Considéré comme l’un des maîtres à penser de l’art conceptuel, Sol LeWitt est un artiste américain né en 1928 et mort en 2007 à New York. Artiste minimaliste, il est reconnu pour ses structures métalliques et géométriques qui ont posé les bases de ses expérimentations sculpturales et conceptuelles. Dès 1967, Lewitt postule dans Paragraphs on Conceptual Art la primauté du processus intellectuel sur l’objet présenté et défend, du coup, une conception de l’expérience artistique dissociée de la forme. Quelques années plus tard il récidivera avec ses Sentences on Conceptual Art (1969) qui demeurent à ce jour une référence majeure de l’art conceptuel.
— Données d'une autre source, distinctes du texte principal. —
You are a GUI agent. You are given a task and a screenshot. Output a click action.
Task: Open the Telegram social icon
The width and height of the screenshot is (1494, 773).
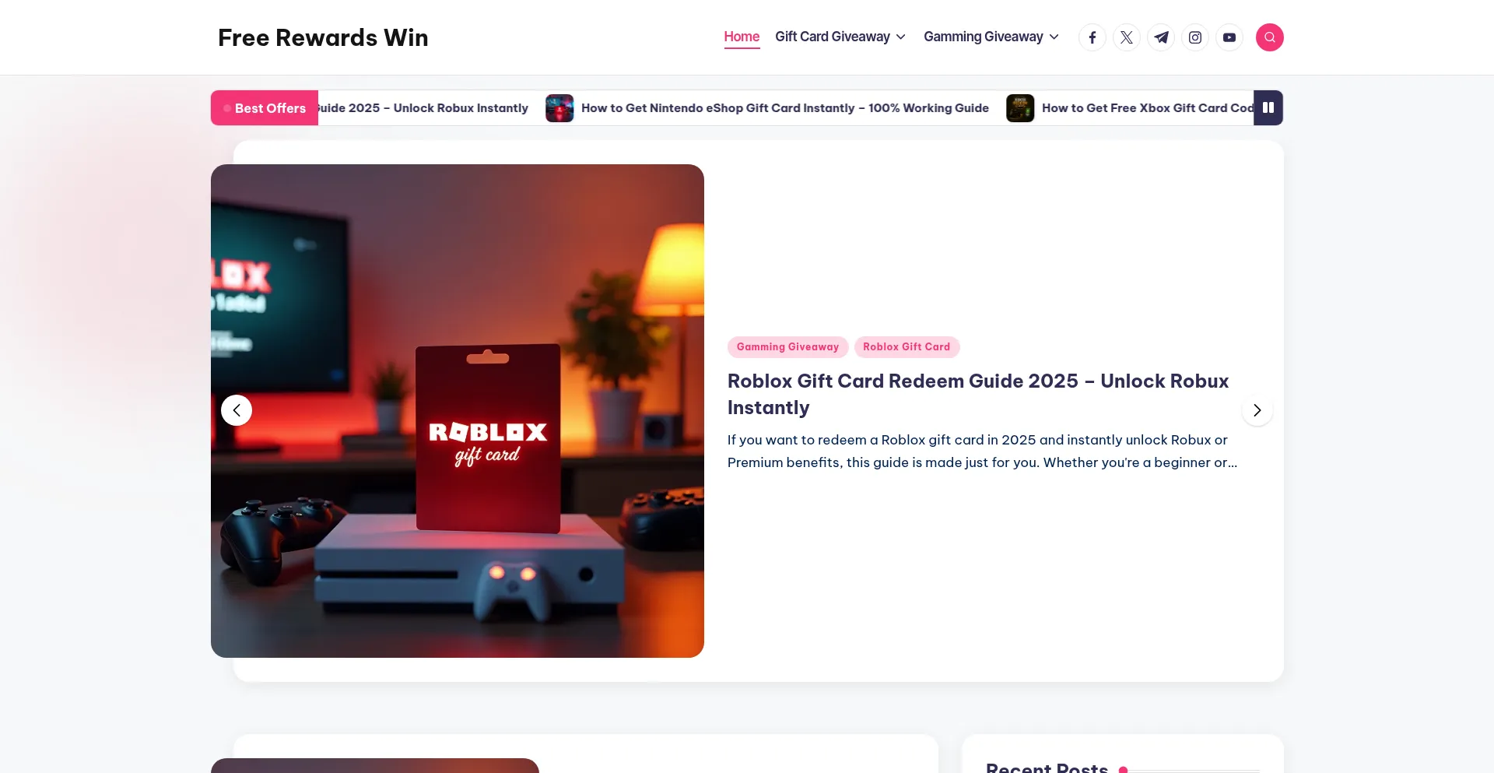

Donnés en début de parcours d’exposition, ces énoncés sur l’art conceptuel exposent les principes fondateurs du mouvement de l’art conceptuel et agissent comme un filtre à la lecture des œuvres réunies dans l’exposition.

D’autre part, toujours dans cette idée de poursuivre la réflexion autour de l’usage du langage et aussi en guise de filtre à l’exposition, nous avons tenu à présenter — mais en quelque sorte retournée sur elle-même puisque sous la forme du livre — l’œuvre de Fiona Banner intitulée Fiona Banner, 2009. Fiona Banner s’intéresse beaucoup à l’édition et publie, depuis 1997, différents ouvrages en lien avec ses œuvres et ses performances sous la bannière de The Vanity Press. S’intéressant à la relation sémiotique qui lie la forme et le contenu, la pratique de Banner offre un regard contemporain sur l’héritage de l’art conceptuel. Née en 1967, à peu près au moment où Sol LeWitt produisait ses Sentences on Conceptuel Art, Fiona Banner réalisait cette œuvre/performance peu après la disparition de ce dernier. Pour ce projet, elle se faisait tatouer au creux du dos, un numéro ISBN (International Standard Book Number) correspondant au dépôt légal d’elle-même comme livre. Bien que l’on pourrait croire à un commentaire social sur le « branding » ou à un geste féministe d’appropriation de soi, Banner y voit une biographie présumée et une sorte d’autoportrait se jouant de ce que l’artiste nomme une certaine conspiration narrative. Banner est une figure marquante de ces artistes qui ont contribué à une forme de réinitialisation de l’art conceptuel. Utilisant le langage de celui-ci pour doubler le discours sur l’art d’un second niveau de lecture, dans ce cas de la pulsion de se raconter.